Some swim coaching, and subsequent drills in your usual training, would soon get you on your way to enjoying the swim part of a triathlon and stop it being horrendous.

The cheap and less effective method is simply watching/studying this video every time before you go to the pool: https://www.youtube.com/watch?v=s3HhNlysFDs and then watching it afterwards and thinking about your own stroke.

2 comments

One thing I noticed in the video you included: when the shot is following him from behind I noticed that Van Hazel's head is completely stationary, no lateral or up-down movement. Amazing!
Also notice how far his shoulders rotate. I see lots of people mainly moving their arms instead of rotating their entire torsos.
Thats been a big thing for me to learn - if you want to be able to breath without taking long pauses, your whole torso needs to move, and it creates a very natural motion to pop your head left or right to breathe a pocket of air
Another bonus to rolling -- it is initiated with your core, so it uses large powerful muscles. Once the roll is initiated you can feed your kick and your pull with that momentum. You end up using more powerful muscles to feed your stroke, so you can pull harder without wearing out your arms.
A few years ago, I did a swim workshop taught by Dan Bullock from Swim for Tri (https://www.swimfortri.co.uk). His technique is optimized for long distance open-water swimming and emphasizes smooth, energy efficient motion.

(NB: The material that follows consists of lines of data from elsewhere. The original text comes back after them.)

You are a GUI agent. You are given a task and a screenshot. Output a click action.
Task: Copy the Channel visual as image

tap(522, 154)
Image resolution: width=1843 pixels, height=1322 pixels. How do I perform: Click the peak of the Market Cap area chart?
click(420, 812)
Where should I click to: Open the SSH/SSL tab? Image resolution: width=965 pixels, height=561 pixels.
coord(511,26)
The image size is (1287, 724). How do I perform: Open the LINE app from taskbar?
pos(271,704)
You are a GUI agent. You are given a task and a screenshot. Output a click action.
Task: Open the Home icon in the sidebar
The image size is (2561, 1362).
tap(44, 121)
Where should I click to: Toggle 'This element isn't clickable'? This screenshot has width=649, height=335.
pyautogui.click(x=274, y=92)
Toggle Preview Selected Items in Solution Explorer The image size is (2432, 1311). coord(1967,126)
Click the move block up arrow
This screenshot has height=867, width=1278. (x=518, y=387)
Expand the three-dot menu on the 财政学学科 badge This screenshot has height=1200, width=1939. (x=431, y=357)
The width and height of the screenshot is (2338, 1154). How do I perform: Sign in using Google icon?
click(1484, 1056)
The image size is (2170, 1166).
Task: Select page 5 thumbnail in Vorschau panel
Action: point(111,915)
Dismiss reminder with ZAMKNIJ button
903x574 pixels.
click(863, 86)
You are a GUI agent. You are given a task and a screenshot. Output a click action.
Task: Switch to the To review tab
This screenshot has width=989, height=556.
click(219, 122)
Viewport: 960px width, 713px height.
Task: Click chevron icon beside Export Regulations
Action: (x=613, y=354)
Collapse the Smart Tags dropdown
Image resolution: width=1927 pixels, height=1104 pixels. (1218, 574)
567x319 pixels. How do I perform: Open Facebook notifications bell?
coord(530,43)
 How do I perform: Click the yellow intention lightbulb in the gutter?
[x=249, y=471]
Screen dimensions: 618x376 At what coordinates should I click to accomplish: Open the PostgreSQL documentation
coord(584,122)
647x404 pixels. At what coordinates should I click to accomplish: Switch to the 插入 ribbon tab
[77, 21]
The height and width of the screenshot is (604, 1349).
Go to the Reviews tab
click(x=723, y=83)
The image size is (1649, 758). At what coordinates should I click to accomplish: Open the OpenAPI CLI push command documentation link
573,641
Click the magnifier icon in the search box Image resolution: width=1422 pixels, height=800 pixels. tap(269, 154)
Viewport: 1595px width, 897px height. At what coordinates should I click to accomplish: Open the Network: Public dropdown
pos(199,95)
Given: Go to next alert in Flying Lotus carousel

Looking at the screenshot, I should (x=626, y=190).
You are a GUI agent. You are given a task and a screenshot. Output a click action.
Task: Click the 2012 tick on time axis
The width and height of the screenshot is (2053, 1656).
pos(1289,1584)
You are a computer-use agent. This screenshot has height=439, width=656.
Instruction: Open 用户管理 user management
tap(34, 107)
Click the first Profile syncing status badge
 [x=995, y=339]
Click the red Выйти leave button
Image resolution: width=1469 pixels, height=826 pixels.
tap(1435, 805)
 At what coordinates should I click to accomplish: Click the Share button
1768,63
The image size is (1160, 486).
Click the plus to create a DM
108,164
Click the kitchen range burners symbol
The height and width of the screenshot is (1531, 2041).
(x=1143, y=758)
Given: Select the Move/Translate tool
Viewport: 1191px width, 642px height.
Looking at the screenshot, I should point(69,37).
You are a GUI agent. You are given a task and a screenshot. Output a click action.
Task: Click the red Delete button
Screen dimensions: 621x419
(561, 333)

Watching him swim with literally no splash on arm entry was amazing. And torso rotation far further than

Most of my previous swimming was for water polo: short, sharp sprints, mostly head-up freestyle, focus on power and claiming space, often jostling with your opponent. Exactly the opposite of Van Hazel and Dan Bullock's focus on perfect technique.

>>Technique buys you so much more speed and/or efficiency in swimming compared to cycling or running.

I know this isn’t the topic, but the exact same thing applies to rock-climbing. After a certain point, sheer strength won’t help you if you don’t have sufficiently good technique.